▶ **TASK DIRECTIONS**: Output, word for word, every line from the line with "The image size is (1408, 718)." through the final line of the data below.

▶ **DATASET EXCERPTS**:
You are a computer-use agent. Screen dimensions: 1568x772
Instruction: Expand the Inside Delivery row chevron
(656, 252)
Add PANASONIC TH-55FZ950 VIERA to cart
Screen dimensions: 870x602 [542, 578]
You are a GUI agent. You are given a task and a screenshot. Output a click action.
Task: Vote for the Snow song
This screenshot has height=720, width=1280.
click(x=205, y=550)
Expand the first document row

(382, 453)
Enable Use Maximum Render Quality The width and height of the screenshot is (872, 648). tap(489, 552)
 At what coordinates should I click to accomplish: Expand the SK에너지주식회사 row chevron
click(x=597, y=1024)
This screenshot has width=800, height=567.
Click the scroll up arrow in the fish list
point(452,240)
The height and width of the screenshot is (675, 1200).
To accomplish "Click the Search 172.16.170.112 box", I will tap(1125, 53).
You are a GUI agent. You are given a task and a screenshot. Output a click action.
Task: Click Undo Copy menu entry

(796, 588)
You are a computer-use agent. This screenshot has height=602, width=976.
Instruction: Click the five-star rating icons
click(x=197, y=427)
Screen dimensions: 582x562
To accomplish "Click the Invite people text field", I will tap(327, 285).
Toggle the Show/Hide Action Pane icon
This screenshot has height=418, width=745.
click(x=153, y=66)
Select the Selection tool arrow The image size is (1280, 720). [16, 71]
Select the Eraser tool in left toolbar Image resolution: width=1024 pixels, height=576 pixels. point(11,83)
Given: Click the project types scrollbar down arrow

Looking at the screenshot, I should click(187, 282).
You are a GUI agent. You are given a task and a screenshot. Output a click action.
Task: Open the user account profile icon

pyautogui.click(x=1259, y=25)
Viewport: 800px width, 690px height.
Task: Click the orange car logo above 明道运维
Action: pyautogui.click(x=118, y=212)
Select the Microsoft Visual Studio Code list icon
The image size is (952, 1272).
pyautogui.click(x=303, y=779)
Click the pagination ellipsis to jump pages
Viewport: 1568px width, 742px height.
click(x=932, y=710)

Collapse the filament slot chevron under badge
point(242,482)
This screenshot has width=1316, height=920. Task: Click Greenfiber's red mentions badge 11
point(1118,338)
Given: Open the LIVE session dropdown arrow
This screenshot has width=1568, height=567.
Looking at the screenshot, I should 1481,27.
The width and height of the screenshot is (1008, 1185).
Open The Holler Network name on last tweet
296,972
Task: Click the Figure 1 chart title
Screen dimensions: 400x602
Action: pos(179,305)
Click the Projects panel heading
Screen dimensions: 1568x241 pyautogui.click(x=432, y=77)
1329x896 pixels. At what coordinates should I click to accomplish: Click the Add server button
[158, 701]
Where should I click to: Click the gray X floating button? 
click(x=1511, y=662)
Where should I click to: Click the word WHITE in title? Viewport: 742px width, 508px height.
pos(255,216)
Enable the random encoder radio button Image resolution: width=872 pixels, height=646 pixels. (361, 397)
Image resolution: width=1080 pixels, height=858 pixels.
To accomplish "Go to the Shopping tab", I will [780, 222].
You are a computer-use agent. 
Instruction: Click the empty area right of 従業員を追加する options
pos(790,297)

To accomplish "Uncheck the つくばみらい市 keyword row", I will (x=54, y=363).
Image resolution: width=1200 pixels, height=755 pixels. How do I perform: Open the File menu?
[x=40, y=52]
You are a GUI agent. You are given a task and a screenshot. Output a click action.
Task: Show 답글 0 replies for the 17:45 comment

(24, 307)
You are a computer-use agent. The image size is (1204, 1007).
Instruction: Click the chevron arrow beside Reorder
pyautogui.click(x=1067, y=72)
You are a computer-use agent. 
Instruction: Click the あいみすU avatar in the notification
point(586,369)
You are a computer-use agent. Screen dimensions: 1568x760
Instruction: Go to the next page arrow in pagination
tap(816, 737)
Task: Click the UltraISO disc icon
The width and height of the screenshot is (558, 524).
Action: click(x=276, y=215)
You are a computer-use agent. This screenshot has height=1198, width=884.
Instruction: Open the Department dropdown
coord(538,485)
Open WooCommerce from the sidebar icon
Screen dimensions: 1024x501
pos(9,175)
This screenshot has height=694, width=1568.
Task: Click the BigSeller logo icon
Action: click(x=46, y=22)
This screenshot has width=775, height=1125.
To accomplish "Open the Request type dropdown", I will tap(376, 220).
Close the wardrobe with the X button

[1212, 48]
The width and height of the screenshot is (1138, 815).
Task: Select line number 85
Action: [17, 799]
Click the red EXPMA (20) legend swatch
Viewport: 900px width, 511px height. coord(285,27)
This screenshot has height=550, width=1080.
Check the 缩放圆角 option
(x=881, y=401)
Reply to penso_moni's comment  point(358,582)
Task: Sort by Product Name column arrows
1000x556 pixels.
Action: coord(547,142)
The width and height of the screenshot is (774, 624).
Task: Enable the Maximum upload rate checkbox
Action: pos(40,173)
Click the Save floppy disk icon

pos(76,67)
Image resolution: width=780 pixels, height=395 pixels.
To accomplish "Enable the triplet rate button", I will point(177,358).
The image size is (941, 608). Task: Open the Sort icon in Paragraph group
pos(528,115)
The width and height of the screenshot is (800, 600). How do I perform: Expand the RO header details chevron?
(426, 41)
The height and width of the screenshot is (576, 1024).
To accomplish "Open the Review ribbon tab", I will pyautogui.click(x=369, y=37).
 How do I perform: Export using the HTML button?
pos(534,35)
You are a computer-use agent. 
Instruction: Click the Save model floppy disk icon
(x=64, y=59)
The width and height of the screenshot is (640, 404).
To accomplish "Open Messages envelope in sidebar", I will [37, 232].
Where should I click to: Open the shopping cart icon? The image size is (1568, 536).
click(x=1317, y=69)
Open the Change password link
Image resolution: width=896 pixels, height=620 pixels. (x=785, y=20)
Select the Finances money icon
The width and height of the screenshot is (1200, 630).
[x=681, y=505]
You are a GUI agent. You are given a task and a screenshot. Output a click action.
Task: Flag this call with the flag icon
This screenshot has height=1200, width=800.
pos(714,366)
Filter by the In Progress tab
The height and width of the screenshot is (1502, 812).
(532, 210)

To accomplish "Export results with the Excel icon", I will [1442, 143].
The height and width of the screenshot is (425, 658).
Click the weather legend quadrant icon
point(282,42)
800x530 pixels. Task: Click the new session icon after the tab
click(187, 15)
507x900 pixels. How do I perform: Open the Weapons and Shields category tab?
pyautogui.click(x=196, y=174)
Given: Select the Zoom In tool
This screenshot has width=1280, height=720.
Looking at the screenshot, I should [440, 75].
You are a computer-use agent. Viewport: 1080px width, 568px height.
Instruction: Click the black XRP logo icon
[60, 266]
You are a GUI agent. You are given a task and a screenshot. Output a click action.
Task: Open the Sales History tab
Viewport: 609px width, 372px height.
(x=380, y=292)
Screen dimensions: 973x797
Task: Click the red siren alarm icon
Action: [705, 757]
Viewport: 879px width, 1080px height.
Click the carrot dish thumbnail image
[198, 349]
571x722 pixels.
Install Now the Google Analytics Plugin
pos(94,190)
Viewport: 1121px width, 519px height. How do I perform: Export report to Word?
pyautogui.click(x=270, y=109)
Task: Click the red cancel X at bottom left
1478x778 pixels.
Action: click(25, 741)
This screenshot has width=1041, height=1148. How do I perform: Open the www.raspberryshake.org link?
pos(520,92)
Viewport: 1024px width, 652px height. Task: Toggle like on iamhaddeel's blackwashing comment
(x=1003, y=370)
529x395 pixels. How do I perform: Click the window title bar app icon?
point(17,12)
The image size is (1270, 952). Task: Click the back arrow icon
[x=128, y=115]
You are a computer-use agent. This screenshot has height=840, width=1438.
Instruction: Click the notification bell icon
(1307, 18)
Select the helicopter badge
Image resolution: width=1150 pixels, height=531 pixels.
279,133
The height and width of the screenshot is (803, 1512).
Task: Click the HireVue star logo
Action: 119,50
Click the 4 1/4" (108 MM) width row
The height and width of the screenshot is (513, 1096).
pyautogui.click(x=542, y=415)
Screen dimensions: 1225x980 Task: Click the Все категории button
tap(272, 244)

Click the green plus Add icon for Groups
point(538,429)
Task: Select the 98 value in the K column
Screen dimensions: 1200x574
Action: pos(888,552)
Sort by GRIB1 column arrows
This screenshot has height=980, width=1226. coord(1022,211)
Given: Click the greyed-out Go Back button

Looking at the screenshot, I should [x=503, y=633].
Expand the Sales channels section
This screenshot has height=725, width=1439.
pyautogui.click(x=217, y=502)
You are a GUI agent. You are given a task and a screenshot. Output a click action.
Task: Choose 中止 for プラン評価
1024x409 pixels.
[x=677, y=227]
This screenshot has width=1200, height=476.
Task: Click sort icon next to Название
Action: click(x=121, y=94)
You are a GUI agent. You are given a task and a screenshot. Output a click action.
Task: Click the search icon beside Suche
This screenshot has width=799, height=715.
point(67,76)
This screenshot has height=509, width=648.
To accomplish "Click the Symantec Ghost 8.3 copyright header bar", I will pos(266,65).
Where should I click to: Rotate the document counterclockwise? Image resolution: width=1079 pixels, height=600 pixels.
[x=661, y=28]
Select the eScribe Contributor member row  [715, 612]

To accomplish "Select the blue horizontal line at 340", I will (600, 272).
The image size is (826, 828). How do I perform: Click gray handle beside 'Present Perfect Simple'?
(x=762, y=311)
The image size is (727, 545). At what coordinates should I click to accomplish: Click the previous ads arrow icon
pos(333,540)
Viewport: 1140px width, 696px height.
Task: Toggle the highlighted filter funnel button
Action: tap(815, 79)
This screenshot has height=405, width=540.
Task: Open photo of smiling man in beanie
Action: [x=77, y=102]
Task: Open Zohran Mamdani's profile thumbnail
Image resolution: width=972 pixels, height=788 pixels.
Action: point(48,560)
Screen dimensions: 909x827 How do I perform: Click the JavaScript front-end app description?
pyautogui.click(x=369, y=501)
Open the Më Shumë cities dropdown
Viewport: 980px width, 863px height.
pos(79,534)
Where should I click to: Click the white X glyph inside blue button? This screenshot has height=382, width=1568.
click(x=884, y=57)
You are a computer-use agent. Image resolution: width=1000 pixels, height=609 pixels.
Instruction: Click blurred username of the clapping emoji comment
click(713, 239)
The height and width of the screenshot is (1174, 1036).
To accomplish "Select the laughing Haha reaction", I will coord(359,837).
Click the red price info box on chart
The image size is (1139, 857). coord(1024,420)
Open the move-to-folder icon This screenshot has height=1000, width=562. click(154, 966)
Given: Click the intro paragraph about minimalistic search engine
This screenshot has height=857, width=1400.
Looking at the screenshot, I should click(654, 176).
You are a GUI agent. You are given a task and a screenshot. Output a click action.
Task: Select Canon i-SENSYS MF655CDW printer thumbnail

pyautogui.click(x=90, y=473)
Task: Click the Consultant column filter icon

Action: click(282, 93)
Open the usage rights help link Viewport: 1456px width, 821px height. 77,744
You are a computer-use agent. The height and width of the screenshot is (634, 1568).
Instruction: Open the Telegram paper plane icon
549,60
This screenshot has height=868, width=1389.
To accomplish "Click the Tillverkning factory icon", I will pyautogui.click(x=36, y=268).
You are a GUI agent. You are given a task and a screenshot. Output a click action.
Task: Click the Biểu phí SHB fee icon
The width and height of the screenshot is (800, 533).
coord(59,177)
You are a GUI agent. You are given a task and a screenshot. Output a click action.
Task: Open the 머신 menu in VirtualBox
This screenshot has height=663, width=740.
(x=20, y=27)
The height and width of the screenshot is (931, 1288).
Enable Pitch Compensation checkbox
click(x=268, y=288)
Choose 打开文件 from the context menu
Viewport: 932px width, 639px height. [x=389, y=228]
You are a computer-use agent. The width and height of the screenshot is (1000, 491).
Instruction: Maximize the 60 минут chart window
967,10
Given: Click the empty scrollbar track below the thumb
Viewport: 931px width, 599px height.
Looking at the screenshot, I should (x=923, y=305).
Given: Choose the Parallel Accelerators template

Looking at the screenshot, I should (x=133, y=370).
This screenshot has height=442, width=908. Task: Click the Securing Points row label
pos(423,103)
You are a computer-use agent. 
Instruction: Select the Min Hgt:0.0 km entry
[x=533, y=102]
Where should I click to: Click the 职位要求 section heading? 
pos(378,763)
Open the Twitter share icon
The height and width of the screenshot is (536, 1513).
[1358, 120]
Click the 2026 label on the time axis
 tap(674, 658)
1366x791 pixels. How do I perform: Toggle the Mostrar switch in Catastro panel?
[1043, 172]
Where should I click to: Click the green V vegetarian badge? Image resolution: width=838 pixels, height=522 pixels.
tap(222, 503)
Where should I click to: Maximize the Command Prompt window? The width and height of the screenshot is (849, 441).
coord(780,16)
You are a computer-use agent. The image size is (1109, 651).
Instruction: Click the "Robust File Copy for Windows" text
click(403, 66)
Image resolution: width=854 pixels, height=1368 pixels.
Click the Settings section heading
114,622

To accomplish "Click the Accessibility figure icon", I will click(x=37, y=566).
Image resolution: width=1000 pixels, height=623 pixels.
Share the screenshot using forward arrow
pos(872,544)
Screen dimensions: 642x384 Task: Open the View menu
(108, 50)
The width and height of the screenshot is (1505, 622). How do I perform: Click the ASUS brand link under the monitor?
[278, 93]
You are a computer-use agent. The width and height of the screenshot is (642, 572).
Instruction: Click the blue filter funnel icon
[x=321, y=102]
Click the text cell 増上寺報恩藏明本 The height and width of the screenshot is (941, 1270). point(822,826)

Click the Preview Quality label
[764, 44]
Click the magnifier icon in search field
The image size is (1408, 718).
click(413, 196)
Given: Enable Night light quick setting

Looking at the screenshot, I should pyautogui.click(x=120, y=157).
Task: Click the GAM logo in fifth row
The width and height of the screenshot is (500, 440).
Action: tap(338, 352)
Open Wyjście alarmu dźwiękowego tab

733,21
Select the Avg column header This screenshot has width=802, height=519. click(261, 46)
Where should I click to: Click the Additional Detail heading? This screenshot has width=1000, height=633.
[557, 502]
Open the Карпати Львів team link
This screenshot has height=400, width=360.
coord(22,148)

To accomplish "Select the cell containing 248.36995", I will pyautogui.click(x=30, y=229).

▶ **WRITTEN SOLUTION**:
The image size is (1408, 718).
click(413, 196)
Given: Enable Night light quick setting

Looking at the screenshot, I should pyautogui.click(x=120, y=157).
Task: Click the GAM logo in fifth row
The width and height of the screenshot is (500, 440).
Action: tap(338, 352)
Open Wyjście alarmu dźwiękowego tab

733,21
Select the Avg column header This screenshot has width=802, height=519. click(261, 46)
Where should I click to: Click the Additional Detail heading? This screenshot has width=1000, height=633.
[557, 502]
Open the Карпати Львів team link
This screenshot has height=400, width=360.
coord(22,148)

To accomplish "Select the cell containing 248.36995", I will pyautogui.click(x=30, y=229).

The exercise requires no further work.